> _Provided data_:
● ● ● ●

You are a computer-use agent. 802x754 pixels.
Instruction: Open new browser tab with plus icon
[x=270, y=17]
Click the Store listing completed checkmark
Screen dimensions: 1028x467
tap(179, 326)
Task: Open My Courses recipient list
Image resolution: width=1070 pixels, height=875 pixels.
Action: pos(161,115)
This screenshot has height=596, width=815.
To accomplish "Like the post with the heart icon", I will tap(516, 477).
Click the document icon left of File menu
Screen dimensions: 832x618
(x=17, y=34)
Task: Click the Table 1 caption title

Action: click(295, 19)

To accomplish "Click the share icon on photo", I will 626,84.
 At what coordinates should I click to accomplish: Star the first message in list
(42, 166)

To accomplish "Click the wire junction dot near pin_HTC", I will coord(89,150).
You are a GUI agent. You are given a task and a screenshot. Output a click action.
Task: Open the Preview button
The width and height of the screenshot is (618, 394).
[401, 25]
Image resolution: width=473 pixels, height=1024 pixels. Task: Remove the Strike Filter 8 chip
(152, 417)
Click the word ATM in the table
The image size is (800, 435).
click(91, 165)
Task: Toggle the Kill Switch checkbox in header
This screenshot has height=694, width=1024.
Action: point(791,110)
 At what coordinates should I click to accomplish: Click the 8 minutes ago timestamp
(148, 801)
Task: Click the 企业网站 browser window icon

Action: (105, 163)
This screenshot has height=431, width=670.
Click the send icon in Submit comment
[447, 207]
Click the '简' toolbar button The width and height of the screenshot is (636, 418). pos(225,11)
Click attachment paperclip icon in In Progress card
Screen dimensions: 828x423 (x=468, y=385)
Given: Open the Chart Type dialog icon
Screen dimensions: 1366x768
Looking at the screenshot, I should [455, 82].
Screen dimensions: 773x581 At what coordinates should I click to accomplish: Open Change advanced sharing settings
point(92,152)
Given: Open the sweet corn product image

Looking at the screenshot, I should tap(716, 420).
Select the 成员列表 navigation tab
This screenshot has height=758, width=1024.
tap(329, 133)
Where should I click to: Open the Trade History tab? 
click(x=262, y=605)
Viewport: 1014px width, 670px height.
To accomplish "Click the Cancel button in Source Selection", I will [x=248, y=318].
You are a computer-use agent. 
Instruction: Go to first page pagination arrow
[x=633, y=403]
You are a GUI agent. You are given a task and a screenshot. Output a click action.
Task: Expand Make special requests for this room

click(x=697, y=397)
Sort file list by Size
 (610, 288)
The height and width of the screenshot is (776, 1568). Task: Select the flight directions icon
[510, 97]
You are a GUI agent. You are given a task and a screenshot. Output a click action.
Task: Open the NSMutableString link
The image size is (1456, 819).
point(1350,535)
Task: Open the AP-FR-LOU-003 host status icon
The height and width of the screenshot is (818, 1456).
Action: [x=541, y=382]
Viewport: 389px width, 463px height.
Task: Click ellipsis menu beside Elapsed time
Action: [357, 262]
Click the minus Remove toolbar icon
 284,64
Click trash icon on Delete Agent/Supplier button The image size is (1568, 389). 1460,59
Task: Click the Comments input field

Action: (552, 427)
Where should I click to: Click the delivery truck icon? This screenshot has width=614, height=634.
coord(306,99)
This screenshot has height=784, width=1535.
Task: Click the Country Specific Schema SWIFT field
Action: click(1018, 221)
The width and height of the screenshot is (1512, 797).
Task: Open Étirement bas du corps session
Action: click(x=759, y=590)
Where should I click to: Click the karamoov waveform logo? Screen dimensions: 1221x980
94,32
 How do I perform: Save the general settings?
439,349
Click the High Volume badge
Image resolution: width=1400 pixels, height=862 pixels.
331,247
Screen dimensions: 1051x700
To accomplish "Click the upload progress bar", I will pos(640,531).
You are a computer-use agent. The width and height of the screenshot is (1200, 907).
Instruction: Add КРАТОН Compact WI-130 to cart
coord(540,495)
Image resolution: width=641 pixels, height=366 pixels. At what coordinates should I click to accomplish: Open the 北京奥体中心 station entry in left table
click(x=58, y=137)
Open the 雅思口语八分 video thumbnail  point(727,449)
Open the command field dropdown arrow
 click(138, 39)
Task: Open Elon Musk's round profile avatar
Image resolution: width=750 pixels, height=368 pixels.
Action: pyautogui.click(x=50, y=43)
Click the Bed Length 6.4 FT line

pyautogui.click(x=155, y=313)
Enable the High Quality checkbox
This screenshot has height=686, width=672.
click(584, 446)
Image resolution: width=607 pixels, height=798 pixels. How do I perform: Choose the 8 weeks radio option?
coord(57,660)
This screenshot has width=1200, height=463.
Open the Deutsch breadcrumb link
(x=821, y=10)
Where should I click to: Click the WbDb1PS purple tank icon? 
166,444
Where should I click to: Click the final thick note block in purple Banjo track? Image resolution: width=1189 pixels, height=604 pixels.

● ● ● ●

> _What the exercise asks_: Could you write out all of the entries precisely as they stand?

> _Exercise answer_:
You are a computer-use agent. 802x754 pixels.
Instruction: Open new browser tab with plus icon
[x=270, y=17]
Click the Store listing completed checkmark
Screen dimensions: 1028x467
tap(179, 326)
Task: Open My Courses recipient list
Image resolution: width=1070 pixels, height=875 pixels.
Action: pos(161,115)
This screenshot has height=596, width=815.
To accomplish "Like the post with the heart icon", I will tap(516, 477).
Click the document icon left of File menu
Screen dimensions: 832x618
(x=17, y=34)
Task: Click the Table 1 caption title

Action: click(295, 19)

To accomplish "Click the share icon on photo", I will 626,84.
 At what coordinates should I click to accomplish: Star the first message in list
(42, 166)

To accomplish "Click the wire junction dot near pin_HTC", I will coord(89,150).
You are a GUI agent. You are given a task and a screenshot. Output a click action.
Task: Open the Preview button
The width and height of the screenshot is (618, 394).
[401, 25]
Image resolution: width=473 pixels, height=1024 pixels. Task: Remove the Strike Filter 8 chip
(152, 417)
Click the word ATM in the table
The image size is (800, 435).
click(91, 165)
Task: Toggle the Kill Switch checkbox in header
This screenshot has height=694, width=1024.
Action: point(791,110)
 At what coordinates should I click to accomplish: Click the 8 minutes ago timestamp
(148, 801)
Task: Click the 企业网站 browser window icon

Action: (105, 163)
This screenshot has height=431, width=670.
Click the send icon in Submit comment
[447, 207]
Click the '简' toolbar button The width and height of the screenshot is (636, 418). pos(225,11)
Click attachment paperclip icon in In Progress card
Screen dimensions: 828x423 (x=468, y=385)
Given: Open the Chart Type dialog icon
Screen dimensions: 1366x768
Looking at the screenshot, I should [455, 82].
Screen dimensions: 773x581 At what coordinates should I click to accomplish: Open Change advanced sharing settings
point(92,152)
Given: Open the sweet corn product image

Looking at the screenshot, I should tap(716, 420).
Select the 成员列表 navigation tab
This screenshot has height=758, width=1024.
tap(329, 133)
Where should I click to: Open the Trade History tab? 
click(x=262, y=605)
Viewport: 1014px width, 670px height.
To accomplish "Click the Cancel button in Source Selection", I will [x=248, y=318].
You are a computer-use agent. 
Instruction: Go to first page pagination arrow
[x=633, y=403]
You are a GUI agent. You are given a task and a screenshot. Output a click action.
Task: Expand Make special requests for this room

click(x=697, y=397)
Sort file list by Size
 (610, 288)
The height and width of the screenshot is (776, 1568). Task: Select the flight directions icon
[510, 97]
You are a GUI agent. You are given a task and a screenshot. Output a click action.
Task: Open the NSMutableString link
The image size is (1456, 819).
point(1350,535)
Task: Open the AP-FR-LOU-003 host status icon
The height and width of the screenshot is (818, 1456).
Action: [x=541, y=382]
Viewport: 389px width, 463px height.
Task: Click ellipsis menu beside Elapsed time
Action: [357, 262]
Click the minus Remove toolbar icon
 284,64
Click trash icon on Delete Agent/Supplier button The image size is (1568, 389). 1460,59
Task: Click the Comments input field

Action: (552, 427)
Where should I click to: Click the delivery truck icon? This screenshot has width=614, height=634.
coord(306,99)
This screenshot has height=784, width=1535.
Task: Click the Country Specific Schema SWIFT field
Action: click(1018, 221)
The width and height of the screenshot is (1512, 797).
Task: Open Étirement bas du corps session
Action: click(x=759, y=590)
Where should I click to: Click the karamoov waveform logo? Screen dimensions: 1221x980
94,32
 How do I perform: Save the general settings?
439,349
Click the High Volume badge
Image resolution: width=1400 pixels, height=862 pixels.
331,247
Screen dimensions: 1051x700
To accomplish "Click the upload progress bar", I will pos(640,531).
You are a computer-use agent. The width and height of the screenshot is (1200, 907).
Instruction: Add КРАТОН Compact WI-130 to cart
coord(540,495)
Image resolution: width=641 pixels, height=366 pixels. At what coordinates should I click to accomplish: Open the 北京奥体中心 station entry in left table
click(x=58, y=137)
Open the 雅思口语八分 video thumbnail  point(727,449)
Open the command field dropdown arrow
 click(138, 39)
Task: Open Elon Musk's round profile avatar
Image resolution: width=750 pixels, height=368 pixels.
Action: pyautogui.click(x=50, y=43)
Click the Bed Length 6.4 FT line

pyautogui.click(x=155, y=313)
Enable the High Quality checkbox
This screenshot has height=686, width=672.
click(584, 446)
Image resolution: width=607 pixels, height=798 pixels. How do I perform: Choose the 8 weeks radio option?
coord(57,660)
This screenshot has width=1200, height=463.
Open the Deutsch breadcrumb link
(x=821, y=10)
Where should I click to: Click the WbDb1PS purple tank icon? 
166,444
Where should I click to: Click the final thick note block in purple Banjo track? Image resolution: width=1189 pixels, height=604 pixels.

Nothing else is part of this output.